Instructions for the task:
Below are some records; reproduce every one of them exactly.

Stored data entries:
_ _ _ _ _ _ _

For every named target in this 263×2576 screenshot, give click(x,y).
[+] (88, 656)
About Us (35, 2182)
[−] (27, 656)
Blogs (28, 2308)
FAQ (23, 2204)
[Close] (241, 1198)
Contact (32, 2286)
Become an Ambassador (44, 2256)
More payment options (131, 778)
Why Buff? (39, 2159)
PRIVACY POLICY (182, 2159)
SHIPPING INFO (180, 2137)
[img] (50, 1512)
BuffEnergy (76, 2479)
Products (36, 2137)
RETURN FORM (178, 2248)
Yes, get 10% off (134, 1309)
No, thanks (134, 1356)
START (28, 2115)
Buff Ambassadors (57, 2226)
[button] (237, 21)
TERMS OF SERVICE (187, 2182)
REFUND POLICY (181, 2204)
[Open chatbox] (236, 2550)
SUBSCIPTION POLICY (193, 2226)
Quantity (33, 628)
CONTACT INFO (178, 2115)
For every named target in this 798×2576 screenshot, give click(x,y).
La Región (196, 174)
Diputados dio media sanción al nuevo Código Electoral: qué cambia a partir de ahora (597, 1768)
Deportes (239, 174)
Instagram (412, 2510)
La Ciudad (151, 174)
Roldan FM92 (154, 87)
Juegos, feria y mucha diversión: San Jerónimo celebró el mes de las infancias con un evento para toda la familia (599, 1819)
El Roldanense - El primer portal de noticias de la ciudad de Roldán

_ _ _ _ _ _ _

Response for this exercise:
For every named target in this 263×2576 screenshot, give click(x,y).
[+] (88, 656)
About Us (35, 2182)
[−] (27, 656)
Blogs (28, 2308)
FAQ (23, 2204)
[Close] (241, 1198)
Contact (32, 2286)
Become an Ambassador (44, 2256)
More payment options (131, 778)
Why Buff? (39, 2159)
PRIVACY POLICY (182, 2159)
SHIPPING INFO (180, 2137)
[img] (50, 1512)
BuffEnergy (76, 2479)
Products (36, 2137)
RETURN FORM (178, 2248)
Yes, get 10% off (134, 1309)
No, thanks (134, 1356)
START (28, 2115)
Buff Ambassadors (57, 2226)
[button] (237, 21)
TERMS OF SERVICE (187, 2182)
REFUND POLICY (181, 2204)
[Open chatbox] (236, 2550)
SUBSCIPTION POLICY (193, 2226)
Quantity (33, 628)
CONTACT INFO (178, 2115)
For every named target in this 798×2576 screenshot, give click(x,y).
La Región (196, 174)
Diputados dio media sanción al nuevo Código Electoral: qué cambia a partir de ahora (597, 1768)
Deportes (239, 174)
Instagram (412, 2510)
La Ciudad (151, 174)
Roldan FM92 (154, 87)
Juegos, feria y mucha diversión: San Jerónimo celebró el mes de las infancias con un evento para toda la familia (599, 1819)
El Roldanense - El primer portal de noticias de la ciudad de Roldán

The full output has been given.